_Written exercise_
In the records below, copy out word for word the stretch from the line containing "I will 368,290." through the line containing "click(574, 28)", including both of those lines. Give only those lines.

========================================================================

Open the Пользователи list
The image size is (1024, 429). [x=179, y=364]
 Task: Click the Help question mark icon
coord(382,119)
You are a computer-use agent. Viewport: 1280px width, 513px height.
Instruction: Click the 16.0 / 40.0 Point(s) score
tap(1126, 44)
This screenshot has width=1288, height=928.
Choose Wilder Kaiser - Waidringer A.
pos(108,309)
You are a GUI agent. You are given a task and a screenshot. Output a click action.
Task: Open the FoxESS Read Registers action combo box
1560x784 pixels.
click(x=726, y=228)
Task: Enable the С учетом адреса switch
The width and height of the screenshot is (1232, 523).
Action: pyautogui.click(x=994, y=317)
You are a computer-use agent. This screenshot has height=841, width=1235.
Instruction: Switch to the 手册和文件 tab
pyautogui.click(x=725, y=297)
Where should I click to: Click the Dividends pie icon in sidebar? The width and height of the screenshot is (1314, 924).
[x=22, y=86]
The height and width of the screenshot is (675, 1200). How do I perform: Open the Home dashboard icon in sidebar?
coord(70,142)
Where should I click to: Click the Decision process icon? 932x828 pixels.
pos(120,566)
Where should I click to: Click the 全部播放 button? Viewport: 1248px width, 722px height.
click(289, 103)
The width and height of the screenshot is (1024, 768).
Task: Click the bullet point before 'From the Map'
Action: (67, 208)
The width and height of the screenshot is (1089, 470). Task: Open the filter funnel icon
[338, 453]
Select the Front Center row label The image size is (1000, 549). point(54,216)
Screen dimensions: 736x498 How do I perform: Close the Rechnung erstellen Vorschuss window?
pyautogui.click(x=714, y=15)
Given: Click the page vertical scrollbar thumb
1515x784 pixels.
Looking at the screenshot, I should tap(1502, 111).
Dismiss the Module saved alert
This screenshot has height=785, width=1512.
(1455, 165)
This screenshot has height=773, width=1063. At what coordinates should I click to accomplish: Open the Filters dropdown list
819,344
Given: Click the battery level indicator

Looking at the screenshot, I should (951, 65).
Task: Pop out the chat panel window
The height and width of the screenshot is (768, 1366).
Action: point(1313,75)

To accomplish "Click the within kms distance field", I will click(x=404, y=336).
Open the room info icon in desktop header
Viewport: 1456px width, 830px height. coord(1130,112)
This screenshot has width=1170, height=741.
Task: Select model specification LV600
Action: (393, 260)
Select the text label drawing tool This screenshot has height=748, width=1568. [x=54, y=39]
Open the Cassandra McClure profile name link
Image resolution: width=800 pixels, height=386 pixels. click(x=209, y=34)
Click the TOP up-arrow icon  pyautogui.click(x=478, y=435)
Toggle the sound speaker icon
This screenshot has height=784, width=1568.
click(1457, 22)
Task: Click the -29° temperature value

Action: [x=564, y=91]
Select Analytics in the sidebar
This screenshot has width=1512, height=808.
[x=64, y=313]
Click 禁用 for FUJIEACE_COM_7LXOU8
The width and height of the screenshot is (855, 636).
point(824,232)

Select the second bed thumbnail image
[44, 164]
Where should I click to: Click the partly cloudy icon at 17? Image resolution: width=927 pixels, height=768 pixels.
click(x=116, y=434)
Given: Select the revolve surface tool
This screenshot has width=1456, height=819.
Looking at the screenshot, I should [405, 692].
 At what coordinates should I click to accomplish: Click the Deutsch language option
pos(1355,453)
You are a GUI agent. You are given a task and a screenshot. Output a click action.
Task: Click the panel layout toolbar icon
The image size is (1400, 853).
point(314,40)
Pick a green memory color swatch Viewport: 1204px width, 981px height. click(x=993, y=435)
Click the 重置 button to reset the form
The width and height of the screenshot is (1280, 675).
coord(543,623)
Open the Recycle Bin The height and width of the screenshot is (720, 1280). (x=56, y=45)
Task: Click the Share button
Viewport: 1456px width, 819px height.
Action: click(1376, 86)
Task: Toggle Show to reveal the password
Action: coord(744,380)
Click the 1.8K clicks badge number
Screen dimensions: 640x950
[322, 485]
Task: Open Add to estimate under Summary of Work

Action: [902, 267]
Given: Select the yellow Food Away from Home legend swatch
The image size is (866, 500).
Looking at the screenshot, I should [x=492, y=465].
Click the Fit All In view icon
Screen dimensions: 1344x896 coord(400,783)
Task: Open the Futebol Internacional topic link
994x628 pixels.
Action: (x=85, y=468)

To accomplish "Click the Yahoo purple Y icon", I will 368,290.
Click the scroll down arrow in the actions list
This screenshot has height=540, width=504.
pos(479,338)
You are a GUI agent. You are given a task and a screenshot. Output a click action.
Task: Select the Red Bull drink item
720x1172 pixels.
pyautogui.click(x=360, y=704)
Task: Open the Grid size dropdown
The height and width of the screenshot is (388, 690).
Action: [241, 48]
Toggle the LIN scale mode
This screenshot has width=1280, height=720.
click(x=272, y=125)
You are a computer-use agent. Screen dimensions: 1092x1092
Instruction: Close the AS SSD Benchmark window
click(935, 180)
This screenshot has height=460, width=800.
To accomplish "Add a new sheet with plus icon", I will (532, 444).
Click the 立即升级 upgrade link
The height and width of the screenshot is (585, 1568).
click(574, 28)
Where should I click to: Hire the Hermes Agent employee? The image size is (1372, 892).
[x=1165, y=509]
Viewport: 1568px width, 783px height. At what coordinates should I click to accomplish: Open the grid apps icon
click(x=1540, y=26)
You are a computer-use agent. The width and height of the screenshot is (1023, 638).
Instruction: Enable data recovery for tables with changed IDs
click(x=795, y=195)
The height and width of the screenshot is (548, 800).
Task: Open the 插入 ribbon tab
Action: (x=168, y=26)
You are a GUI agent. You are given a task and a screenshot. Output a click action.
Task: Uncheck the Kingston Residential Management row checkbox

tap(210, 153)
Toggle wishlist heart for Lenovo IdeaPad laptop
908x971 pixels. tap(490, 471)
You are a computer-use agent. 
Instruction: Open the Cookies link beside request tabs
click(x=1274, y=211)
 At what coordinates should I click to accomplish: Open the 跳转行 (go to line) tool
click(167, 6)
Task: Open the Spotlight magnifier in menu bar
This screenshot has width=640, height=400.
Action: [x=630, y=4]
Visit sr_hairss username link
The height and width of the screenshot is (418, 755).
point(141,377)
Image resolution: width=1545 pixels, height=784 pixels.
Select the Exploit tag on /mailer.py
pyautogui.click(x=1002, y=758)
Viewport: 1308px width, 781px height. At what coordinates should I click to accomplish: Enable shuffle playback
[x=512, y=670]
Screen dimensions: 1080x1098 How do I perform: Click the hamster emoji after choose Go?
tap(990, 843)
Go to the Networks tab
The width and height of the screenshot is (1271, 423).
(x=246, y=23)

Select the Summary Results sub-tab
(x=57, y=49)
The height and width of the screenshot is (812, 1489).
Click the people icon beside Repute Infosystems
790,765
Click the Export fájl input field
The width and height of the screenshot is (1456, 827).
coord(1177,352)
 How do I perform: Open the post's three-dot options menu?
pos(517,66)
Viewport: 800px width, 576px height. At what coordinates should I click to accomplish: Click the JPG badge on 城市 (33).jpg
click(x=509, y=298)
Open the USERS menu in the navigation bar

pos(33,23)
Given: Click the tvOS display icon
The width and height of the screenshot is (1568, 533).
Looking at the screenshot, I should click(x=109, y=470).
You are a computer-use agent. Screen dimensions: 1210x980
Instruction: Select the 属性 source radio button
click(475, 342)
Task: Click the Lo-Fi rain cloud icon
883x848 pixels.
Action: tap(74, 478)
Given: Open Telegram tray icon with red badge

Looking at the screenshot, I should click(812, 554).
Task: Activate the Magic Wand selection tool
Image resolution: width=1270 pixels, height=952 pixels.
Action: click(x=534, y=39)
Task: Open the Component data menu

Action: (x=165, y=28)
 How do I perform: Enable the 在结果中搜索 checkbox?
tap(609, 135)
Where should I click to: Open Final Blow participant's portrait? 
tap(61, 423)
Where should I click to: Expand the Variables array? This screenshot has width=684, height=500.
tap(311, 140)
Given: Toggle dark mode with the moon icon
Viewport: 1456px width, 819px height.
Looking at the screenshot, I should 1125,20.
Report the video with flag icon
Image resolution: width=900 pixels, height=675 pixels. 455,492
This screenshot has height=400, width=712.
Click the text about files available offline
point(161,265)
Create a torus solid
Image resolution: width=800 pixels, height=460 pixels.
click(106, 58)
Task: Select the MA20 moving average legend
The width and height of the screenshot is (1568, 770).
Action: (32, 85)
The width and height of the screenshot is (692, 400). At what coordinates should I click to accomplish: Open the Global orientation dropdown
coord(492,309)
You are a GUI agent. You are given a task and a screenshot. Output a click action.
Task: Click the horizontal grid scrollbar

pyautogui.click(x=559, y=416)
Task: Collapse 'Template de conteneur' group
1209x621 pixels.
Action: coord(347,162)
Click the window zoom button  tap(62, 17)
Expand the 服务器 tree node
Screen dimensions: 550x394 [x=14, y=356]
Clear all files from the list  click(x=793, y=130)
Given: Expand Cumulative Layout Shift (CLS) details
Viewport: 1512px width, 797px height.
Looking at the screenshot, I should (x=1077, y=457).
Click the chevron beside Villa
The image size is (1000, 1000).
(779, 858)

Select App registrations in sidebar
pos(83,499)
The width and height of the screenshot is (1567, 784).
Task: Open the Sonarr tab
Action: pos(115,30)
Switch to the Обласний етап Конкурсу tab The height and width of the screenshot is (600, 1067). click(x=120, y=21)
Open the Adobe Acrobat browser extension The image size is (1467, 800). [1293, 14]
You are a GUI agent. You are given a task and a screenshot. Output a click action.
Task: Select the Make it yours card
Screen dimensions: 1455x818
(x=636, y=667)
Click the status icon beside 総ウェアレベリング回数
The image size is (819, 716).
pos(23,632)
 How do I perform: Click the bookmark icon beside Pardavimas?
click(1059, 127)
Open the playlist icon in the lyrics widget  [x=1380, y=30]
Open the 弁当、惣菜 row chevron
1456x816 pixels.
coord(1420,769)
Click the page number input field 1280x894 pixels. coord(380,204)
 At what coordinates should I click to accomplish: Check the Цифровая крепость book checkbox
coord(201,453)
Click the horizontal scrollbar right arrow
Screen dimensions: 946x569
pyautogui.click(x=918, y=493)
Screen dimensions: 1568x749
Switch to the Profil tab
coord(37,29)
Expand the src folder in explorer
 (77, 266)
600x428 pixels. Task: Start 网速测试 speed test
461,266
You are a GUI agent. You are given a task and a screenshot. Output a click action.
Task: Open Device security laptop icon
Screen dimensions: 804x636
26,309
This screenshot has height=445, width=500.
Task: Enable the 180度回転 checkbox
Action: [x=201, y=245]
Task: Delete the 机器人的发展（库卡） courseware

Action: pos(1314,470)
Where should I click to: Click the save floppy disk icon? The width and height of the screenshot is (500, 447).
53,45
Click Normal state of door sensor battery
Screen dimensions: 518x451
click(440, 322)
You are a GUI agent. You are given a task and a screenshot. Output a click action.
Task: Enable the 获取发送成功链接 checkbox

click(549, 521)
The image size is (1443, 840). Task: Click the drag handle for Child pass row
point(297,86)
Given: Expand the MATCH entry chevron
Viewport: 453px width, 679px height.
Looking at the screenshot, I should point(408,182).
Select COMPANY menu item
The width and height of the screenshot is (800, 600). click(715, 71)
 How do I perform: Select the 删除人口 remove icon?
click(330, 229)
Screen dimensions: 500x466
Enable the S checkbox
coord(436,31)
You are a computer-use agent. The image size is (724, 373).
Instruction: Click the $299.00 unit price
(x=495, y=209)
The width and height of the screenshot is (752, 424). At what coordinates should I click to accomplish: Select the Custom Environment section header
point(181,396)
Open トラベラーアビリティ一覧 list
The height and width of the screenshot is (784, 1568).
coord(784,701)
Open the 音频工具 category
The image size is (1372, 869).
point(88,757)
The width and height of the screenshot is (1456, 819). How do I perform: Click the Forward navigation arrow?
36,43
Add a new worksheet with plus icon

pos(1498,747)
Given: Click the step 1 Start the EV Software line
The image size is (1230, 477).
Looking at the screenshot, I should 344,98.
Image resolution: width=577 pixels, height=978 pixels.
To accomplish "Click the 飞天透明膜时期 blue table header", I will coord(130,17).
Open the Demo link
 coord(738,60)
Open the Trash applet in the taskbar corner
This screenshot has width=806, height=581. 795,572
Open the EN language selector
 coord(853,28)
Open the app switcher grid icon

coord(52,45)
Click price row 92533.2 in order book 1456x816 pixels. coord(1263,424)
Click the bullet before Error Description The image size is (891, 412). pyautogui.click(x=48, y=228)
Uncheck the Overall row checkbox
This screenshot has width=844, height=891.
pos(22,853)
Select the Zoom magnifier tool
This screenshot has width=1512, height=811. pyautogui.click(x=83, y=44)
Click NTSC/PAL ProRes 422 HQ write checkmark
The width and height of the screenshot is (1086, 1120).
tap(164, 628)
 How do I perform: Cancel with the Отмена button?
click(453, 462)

========================================================================

_Completed task_
To accomplish "Click the Yahoo purple Y icon", I will 368,290.
Click the scroll down arrow in the actions list
This screenshot has height=540, width=504.
pos(479,338)
You are a GUI agent. You are given a task and a screenshot. Output a click action.
Task: Select the Red Bull drink item
720x1172 pixels.
pyautogui.click(x=360, y=704)
Task: Open the Grid size dropdown
The height and width of the screenshot is (388, 690).
Action: [241, 48]
Toggle the LIN scale mode
This screenshot has width=1280, height=720.
click(x=272, y=125)
You are a computer-use agent. Screen dimensions: 1092x1092
Instruction: Close the AS SSD Benchmark window
click(935, 180)
This screenshot has height=460, width=800.
To accomplish "Add a new sheet with plus icon", I will (532, 444).
Click the 立即升级 upgrade link
The height and width of the screenshot is (585, 1568).
click(574, 28)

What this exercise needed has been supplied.